As time went on, our own lack of attention to finances and burgeoning greed started governments on the same path. In order to secure votes, and because taxpayers no longer cared, they started bribing us with our own money. And when that ran out, they started bribing us with borrowed money, and increasing deficits.

So are we better off with all that spending? Back when we had balanced budgets, we had a healthy and expanding middle class; now the gap between rich and poor is the largest since the introduction of income tax. And have OAS, minimum wage and societal improvements kept pace with the growth of billionaires? Definitely not, especially when a third of GDP goes to pay interest on our government-subsidized lifestyle.

With Canada and the U.S. inexorably linked in their trade, economies and stock markets, we should consider them interchangeably. And know that U.S. economic woes will become Canada's. After the COVID-19 dust settles, Canada will have a national debt over a trillion dollars. The U.S. will be over $27 trillion. How precarious is this?

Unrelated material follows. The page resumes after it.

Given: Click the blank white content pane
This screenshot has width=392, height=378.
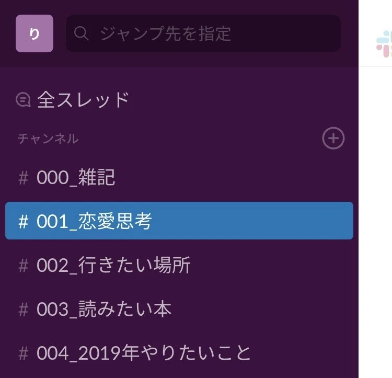Looking at the screenshot, I should (x=375, y=223).
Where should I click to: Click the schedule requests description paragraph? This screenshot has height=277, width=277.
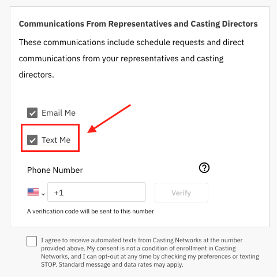(132, 58)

Since the Second World War, the U.S. has had the strongest economy and the U.S. dollar has been the world's currency. And with the removal of the gold standard, they have essentially been able to 'print' money on the basis that America will always be able to support it. So far, that has worked because international commodities like oil use the U.S. dollar as their unit of exchange. One of the doomsday scenarios has China demanding to buy oil in their own currency. The resulting depreciation of the U.S. dollar would throw the world economy into chaos, which is one of the reasons that it has not happened. By the way, the U.S. is no longer the world's largest economy.

And so who owns all the debt? One of the popular misconceptions is that U.S. and Canadian debt is owed to foreign sovereign states. Not true: nearly 70 per cent of the debt is internal. And the majority of that is defined as 'public debt' with the rest being 'intergovernmental debt.' Can we guess who is on the hook for those?

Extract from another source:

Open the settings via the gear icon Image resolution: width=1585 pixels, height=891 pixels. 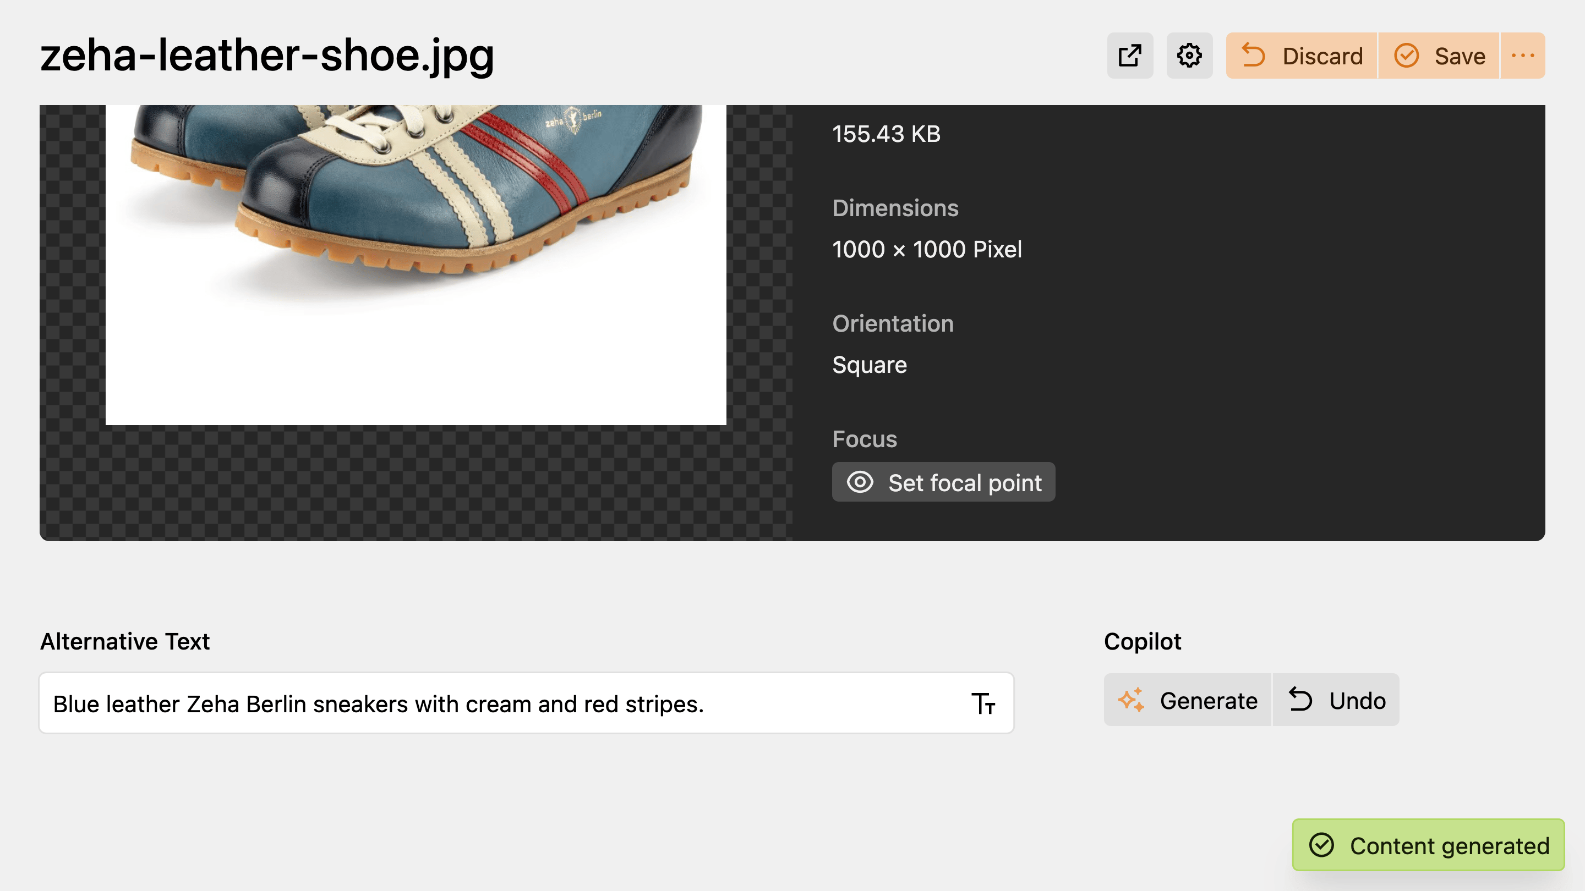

Have we learned anything from COVID-19? Again, when the economy is in trouble, western governments solve the problem by throwing money at it. Of course, it's all borrowed money and one of these times, there will not be enough. Because if investors start to lose faith in U.S. or Canadian government bonds, when interest rates are low and default is a concern, borrowing starts to become a real challenge.

Recently, western countries have started to solve their economic crises through more creative means. First, there was 'quantitative easing,' which is the process of having the feds or the Bank of Canada buy government bonds and securities, and then flood the market to increase available money. And by increasing the money supply, they provide banks with more liquidity for low-cost loans. Sounds like a Ponzi scheme?

In funding for COVID-19, the U.S. got even more creative and removed the leaf that hid federal reserve policy from government policy. Trump declared that he would add $2.4 trillion of debt to fight COVID-19 (save the economy) and the Federal Reserve said they would buy it all — without any paper to support the transaction — therefore creating money out of thin air. And if you think this is financial insanity, many would agree. Remember, this is a president whose businesses have gone bankrupt six times. What he knows about economics is to borrow more  and more money until you can't, then have someone bail you out.

After a while, you wonder whether the folks that are creating these economic schemes actually know what they are doing, or is playing with other people's money just an experiment for the next macroeconomics theory?

Mike Johnson is a retired businessman who resides in North Sydney and Big Beach and occasionally comments on the political and social aspects of living in Cape Breton, Nova Scotia and Canada.